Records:
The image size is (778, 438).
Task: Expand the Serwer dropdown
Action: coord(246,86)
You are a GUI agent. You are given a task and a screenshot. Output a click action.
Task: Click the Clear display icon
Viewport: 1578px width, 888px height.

EXERCISE DIRECTIONS: Copy out the lines of these records word for word, leaving nothing out.

FULL OUTPUT:
The image size is (778, 438).
Task: Expand the Serwer dropdown
Action: coord(246,86)
You are a GUI agent. You are given a task and a screenshot. Output a click action.
Task: Click the Clear display icon
Viewport: 1578px width, 888px height.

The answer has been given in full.